Photo: Annie Mole

Roger Daltrey Equates Guitar Smashing To Killing His Wife

During his interview with Shawn Keaveny on the ‘Daily Grind’ podcast Roger Daltrey compared smashing his guitar to “killing his wife.” stating:

“The trouble is the guitar was worth 50 gigs. I’ve only ever smashed one guitar and I’m really sorry I did it.” “I don’t know why, just this thing came over me. I’ve always regretted it – I thought ‘I shouldn’t have done that, that was like killing the wife.’ ” “[Fans] never came to hear the music, they came to see the guitar being broken.”

Insisting that he only broke one of his instruments and still regrets it, the now 80-year old iconic musician even likened the instrument destruction to the idea of murdering his wife Heather Taylor.

Unlike Daltry, The Who frontman’s bandmate Pete Townshend has a true passion for smashing guitars.

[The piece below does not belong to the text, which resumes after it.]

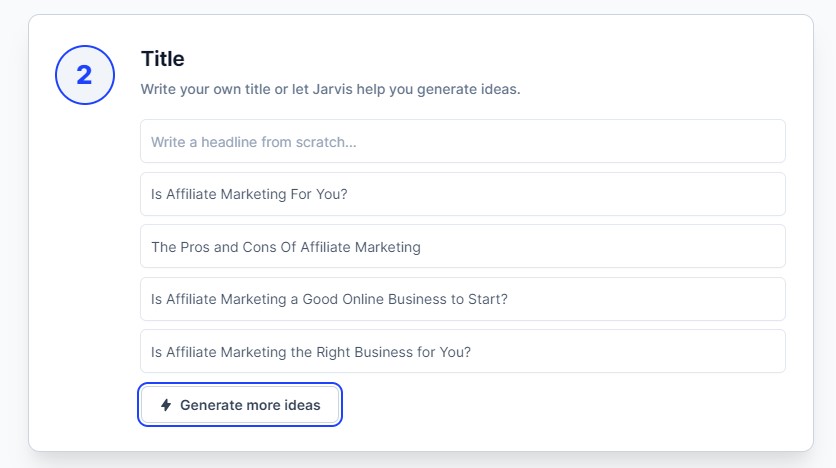
Task: Click the step 2 circle badge
Action: (x=84, y=75)
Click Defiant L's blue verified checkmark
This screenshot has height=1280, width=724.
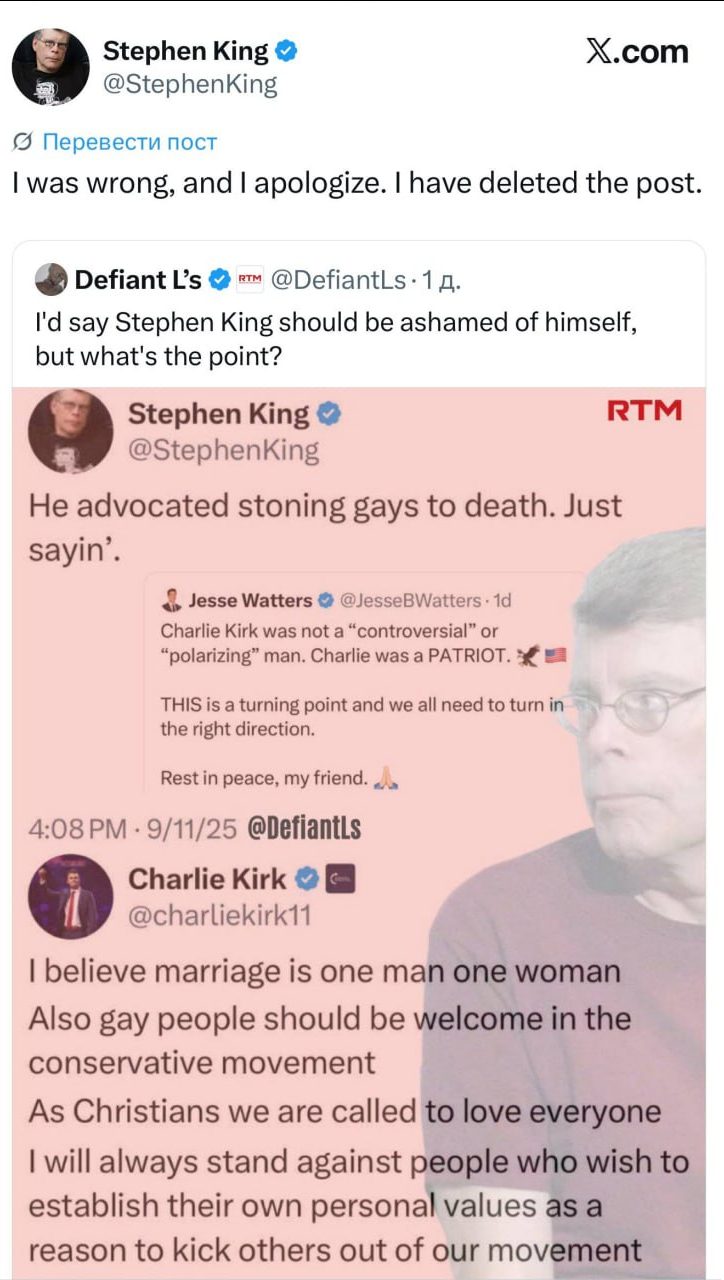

Roger added that he hated seeing his friend destroy such expensive instruments, but later admitted that his bandmate would carefully break the neck of his guitar so that he could glue the body back together after the shows.

In his memoir, Daltrey wrote ‘Thanks A Lot Mr. Kibblewhite’: “It was heartbreaking. When I remembered how much I’d struggled to get my first guitars, it was like watching an animal being slaughtered.” “An expensive animal that we’d have to replace with another expensive animal before the next gig.” “And we had to pay for the hole in the ceiling … from then on, the audience expected us to break our instruments. It was our thing.”

Speaking to the ‘How to Wow’ podcast in 2020, the legendary rock band’s lead singer said:

“It was costly in glue because as fast as we were smashing it — we had four sets of gear — it then got glued and by the time we got to smash it again the glue had set.” “They weren’t prop guitars, they were real guitars, but we worked out very cleverly, very rarely did the neck break, as long as the neck didn’t break you could glue the body back.” “Even with holes in it, it didn’t matter, as long as the distance between the bridge and the nut of the guitar [where the strings are supported] was the same you could make it work.”